Find every line below that contains the word "dropdown" and copy it out.

### [Available records]

****************************************

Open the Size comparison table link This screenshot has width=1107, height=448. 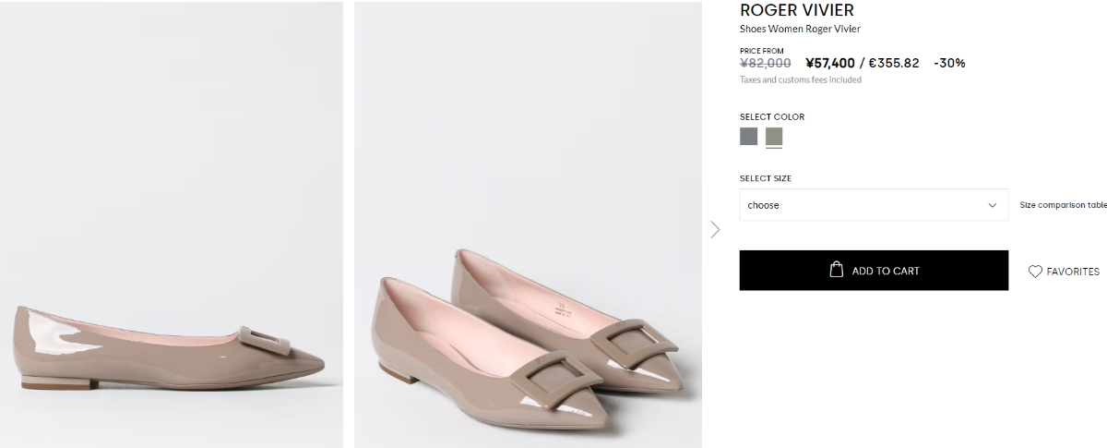click(x=1063, y=205)
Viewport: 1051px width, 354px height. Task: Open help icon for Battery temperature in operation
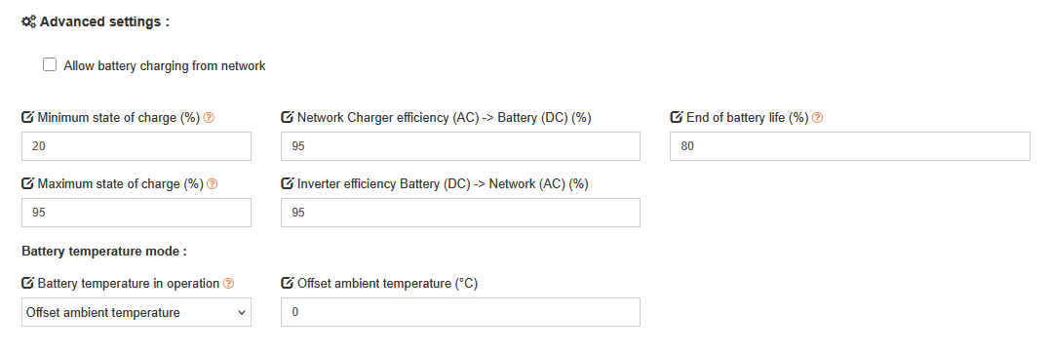coord(228,284)
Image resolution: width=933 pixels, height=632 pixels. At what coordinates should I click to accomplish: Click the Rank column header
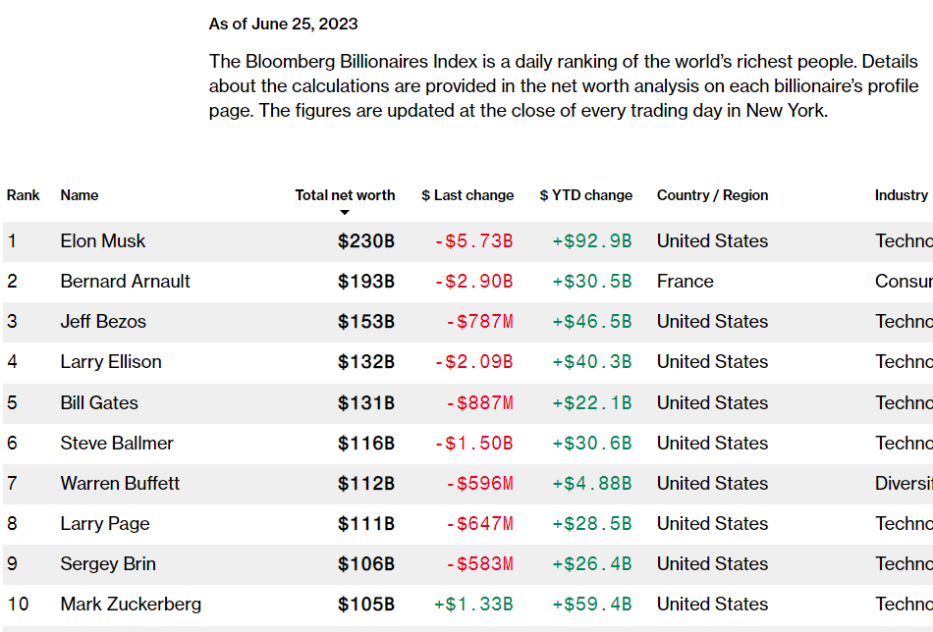tap(24, 195)
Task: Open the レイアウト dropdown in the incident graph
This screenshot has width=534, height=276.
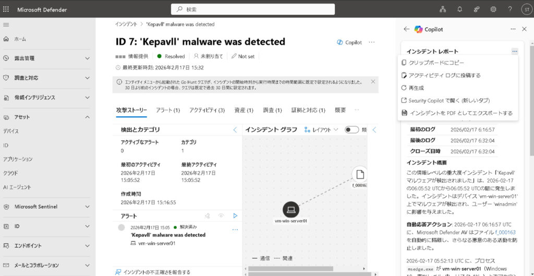Action: [x=321, y=129]
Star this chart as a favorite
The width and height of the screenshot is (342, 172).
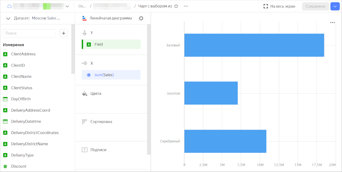(176, 6)
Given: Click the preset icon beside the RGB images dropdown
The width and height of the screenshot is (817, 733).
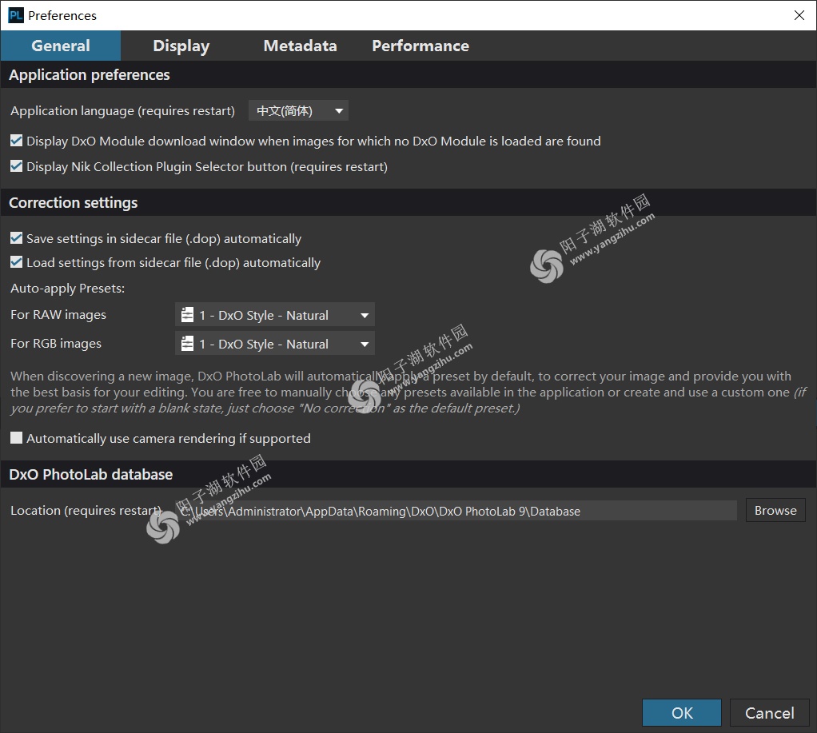Looking at the screenshot, I should [x=187, y=343].
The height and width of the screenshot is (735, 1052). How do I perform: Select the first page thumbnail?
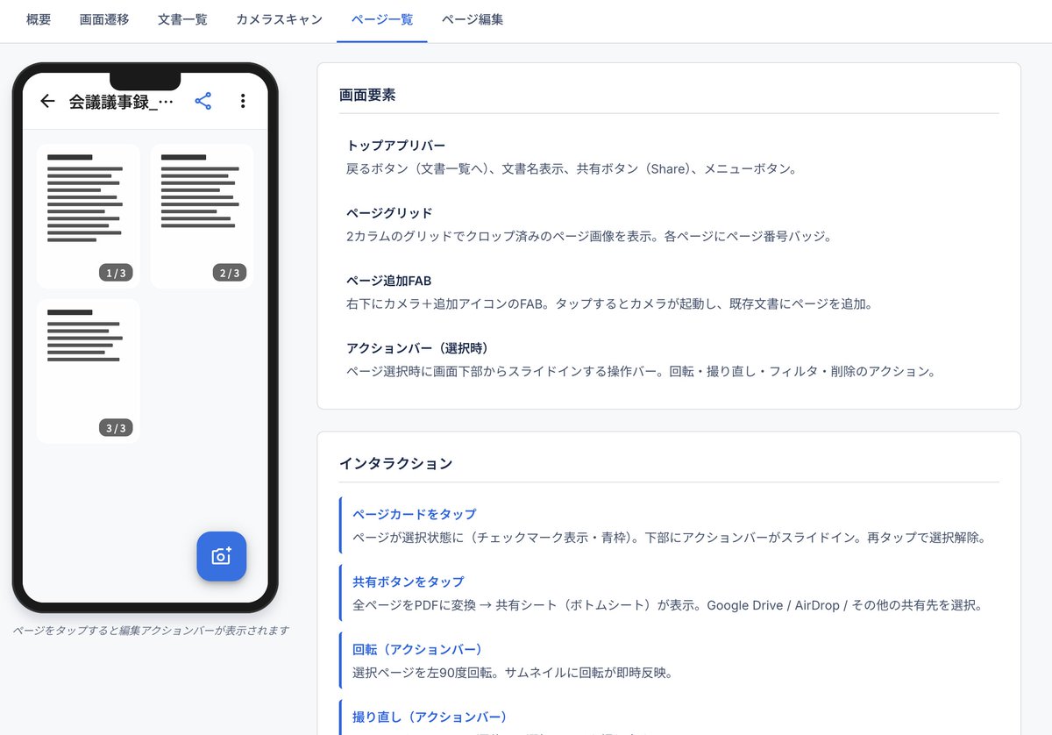(x=88, y=215)
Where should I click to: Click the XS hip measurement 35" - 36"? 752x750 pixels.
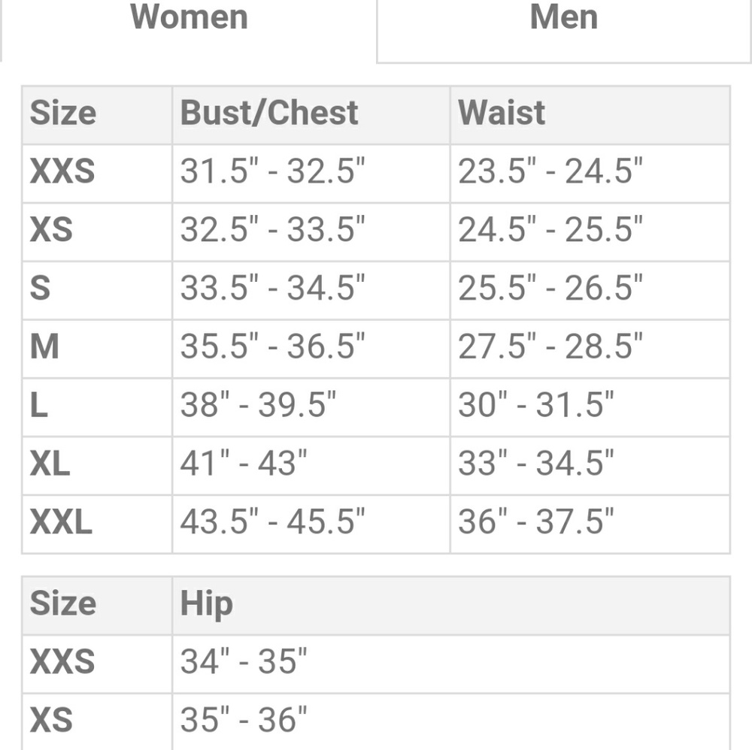point(244,720)
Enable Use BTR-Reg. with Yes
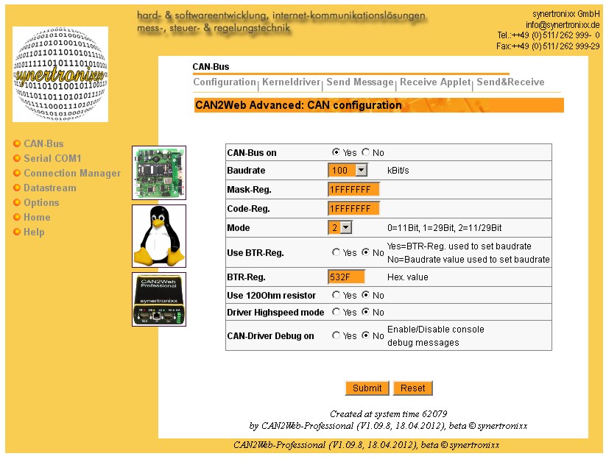The height and width of the screenshot is (459, 606). click(337, 252)
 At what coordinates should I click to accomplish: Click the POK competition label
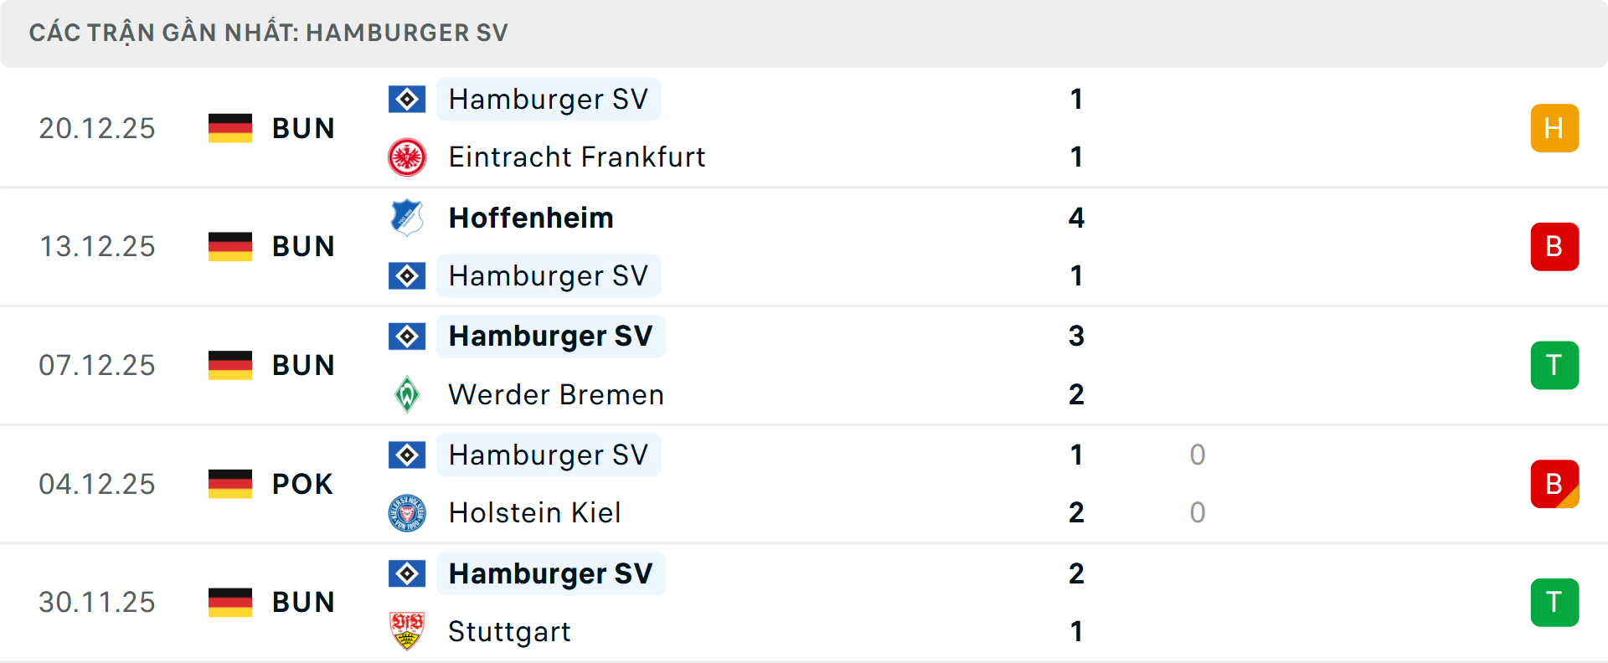point(302,484)
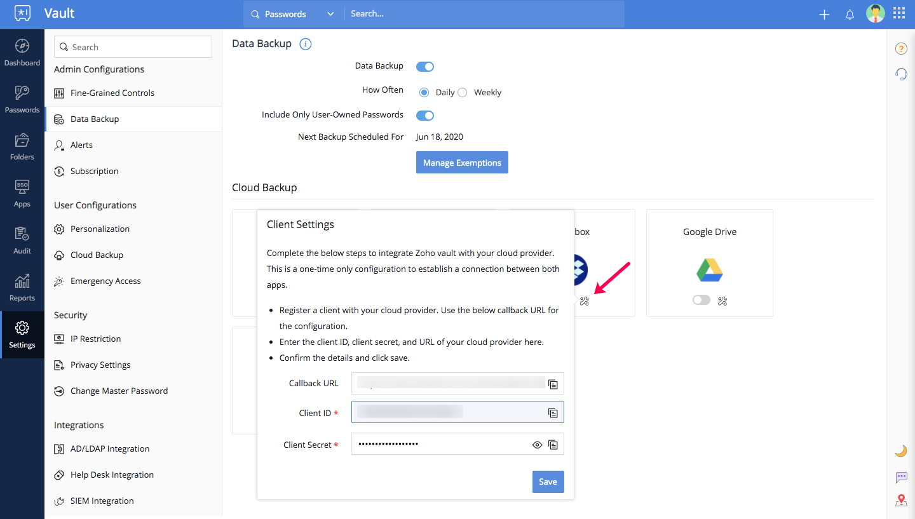Image resolution: width=915 pixels, height=519 pixels.
Task: Click the Manage Exemptions button
Action: pyautogui.click(x=462, y=163)
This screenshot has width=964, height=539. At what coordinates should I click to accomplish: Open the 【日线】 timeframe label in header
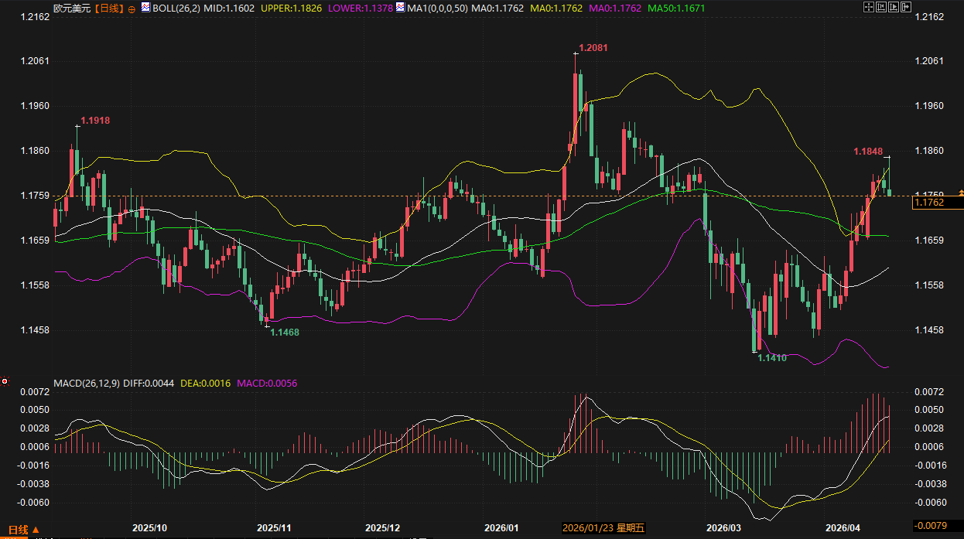click(x=109, y=8)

****************************************

### [Solution for this problem]
Task: Open the レイアウト dropdown in the incident graph
Given: Click the preset icon beside the RGB images dropdown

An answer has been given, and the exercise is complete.